_Source records_.

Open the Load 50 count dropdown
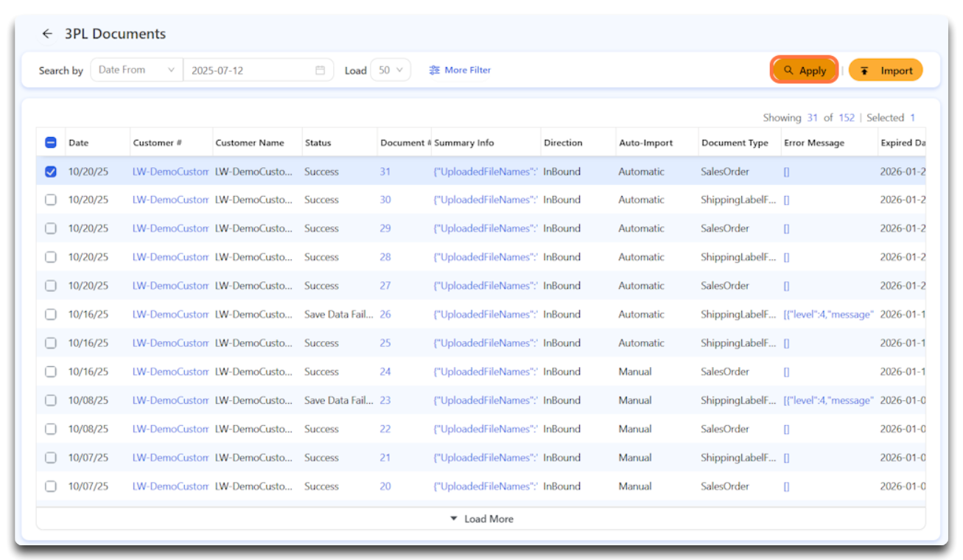The height and width of the screenshot is (560, 963). (x=391, y=70)
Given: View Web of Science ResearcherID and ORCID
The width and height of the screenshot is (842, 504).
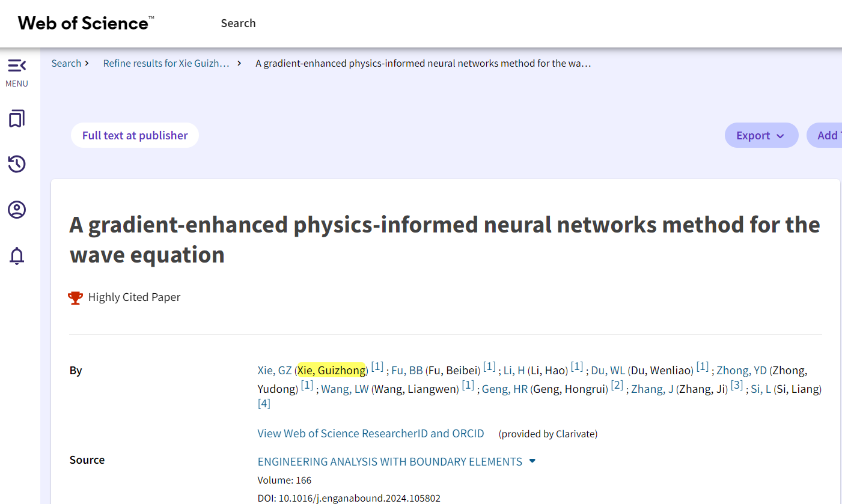Looking at the screenshot, I should point(370,434).
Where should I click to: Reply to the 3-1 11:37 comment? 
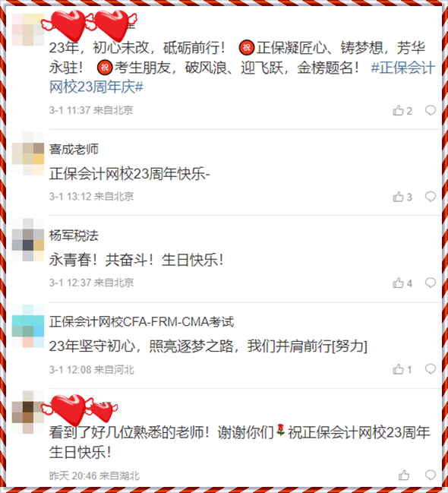pyautogui.click(x=431, y=110)
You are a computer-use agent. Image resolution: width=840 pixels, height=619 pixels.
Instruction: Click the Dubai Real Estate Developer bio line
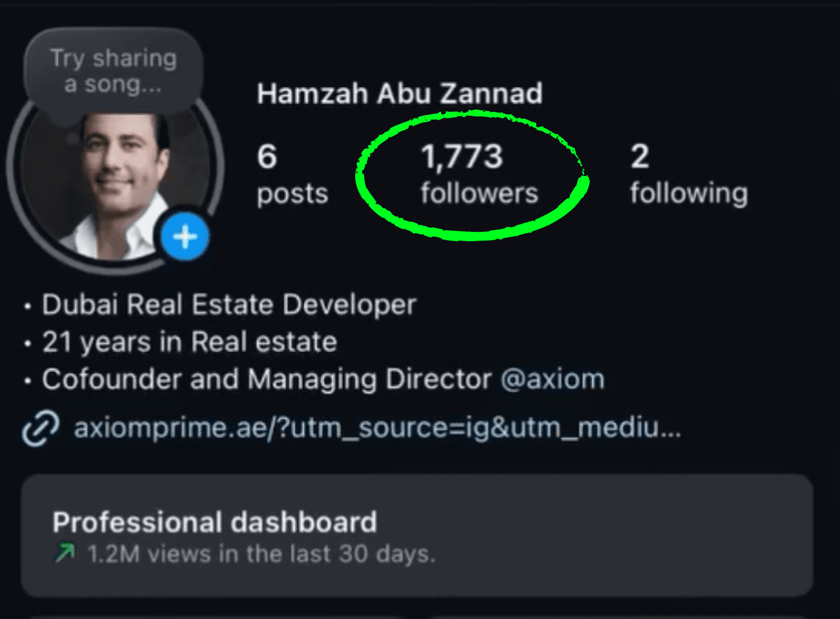229,304
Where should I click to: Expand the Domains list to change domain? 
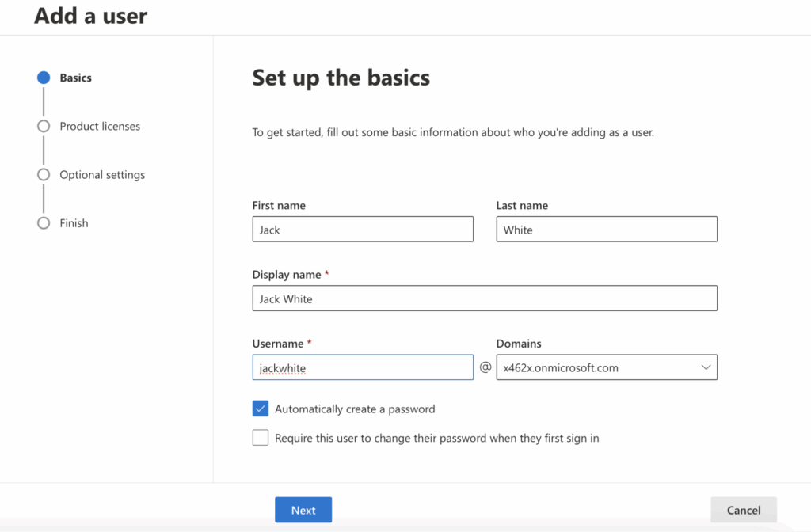coord(705,367)
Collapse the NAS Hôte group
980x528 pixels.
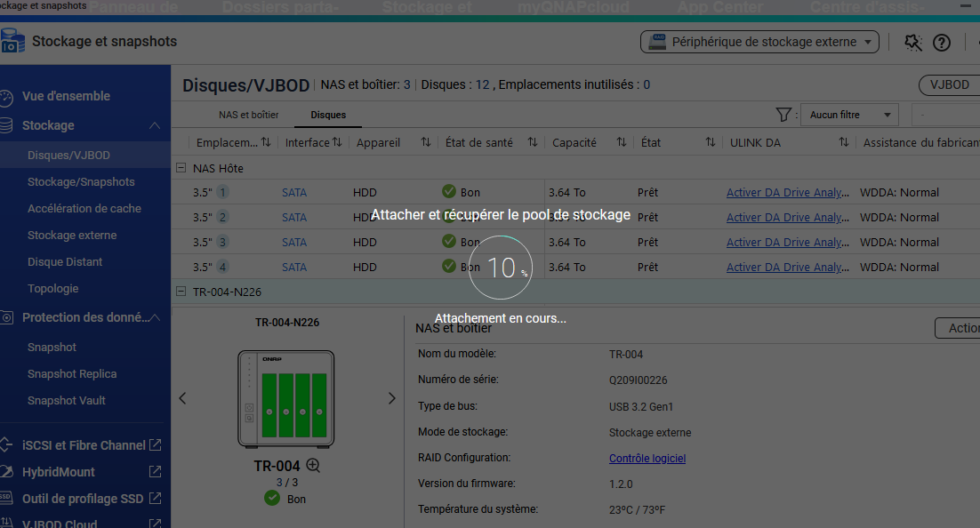click(181, 168)
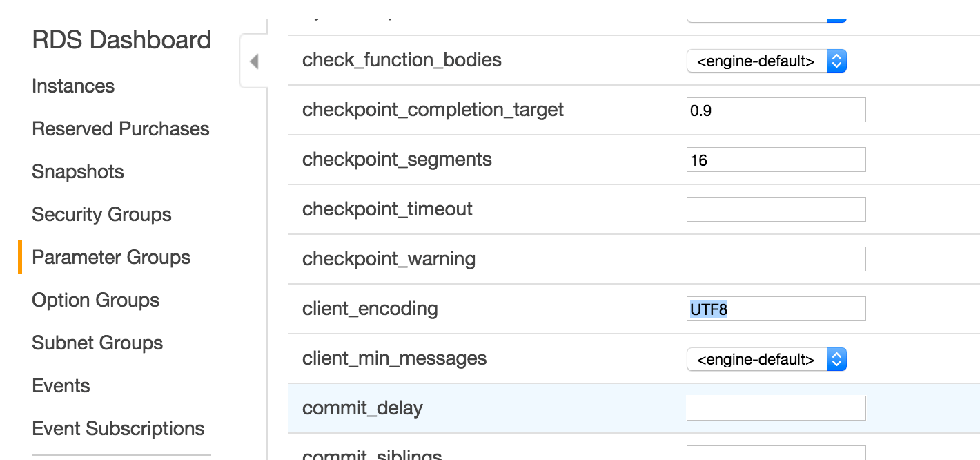Click the checkpoint_completion_target value field
Viewport: 980px width, 460px height.
coord(776,111)
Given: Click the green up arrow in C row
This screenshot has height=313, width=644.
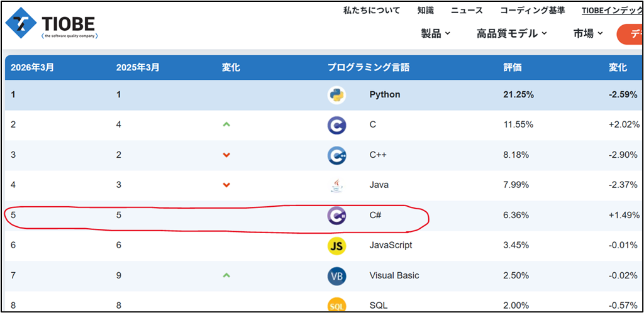Looking at the screenshot, I should tap(226, 124).
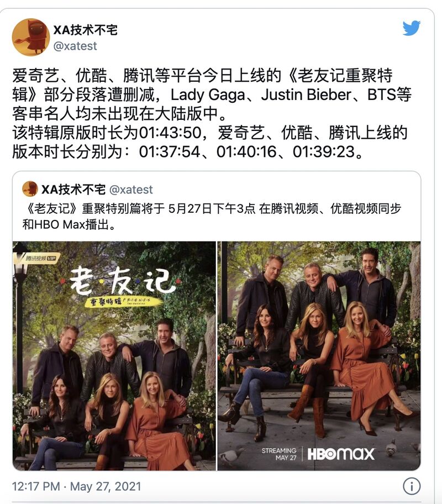Open the XA技术不宅 display name
442x504 pixels.
tap(85, 30)
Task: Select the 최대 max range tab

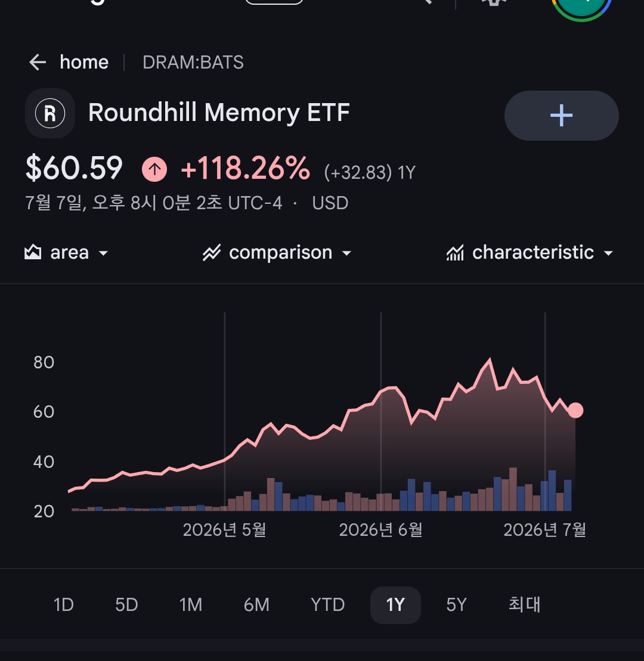Action: 524,605
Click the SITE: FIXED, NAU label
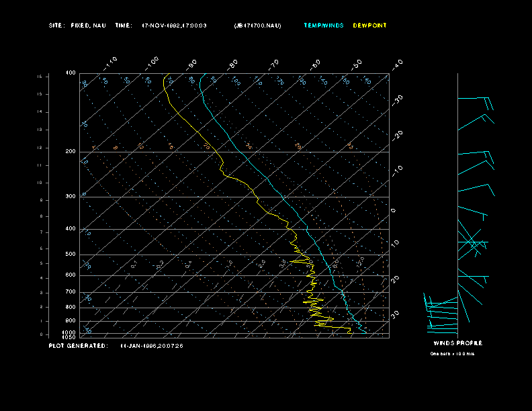The image size is (532, 411). 77,26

_What the task requires_. Omit every image. Quote each record exactly.

_Output for this task_.
Open the Load 50 count dropdown
The height and width of the screenshot is (560, 963). (x=391, y=70)
Given: View Web of Science ResearcherID and ORCID
The width and height of the screenshot is (842, 504).
Looking at the screenshot, I should point(370,434).
Where should I click to: Reply to the 3-1 11:37 comment? 
pyautogui.click(x=431, y=110)
You are a computer-use agent. Image resolution: width=840 pixels, height=619 pixels.
Instruction: Click the Dubai Real Estate Developer bio line
229,304
Where should I click to: Expand the Domains list to change domain? 
coord(705,367)
Collapse the NAS Hôte group
980x528 pixels.
click(181, 168)
Click the checkpoint_completion_target value field
Viewport: 980px width, 460px height.
coord(776,111)
Given: Click the green up arrow in C row
This screenshot has height=313, width=644.
Looking at the screenshot, I should tap(226, 124).
Open the XA技术不宅 display name
442x504 pixels.
tap(85, 30)
Task: Select the 최대 max range tab

Action: 524,605
Click the SITE: FIXED, NAU label
The image size is (532, 411). 77,26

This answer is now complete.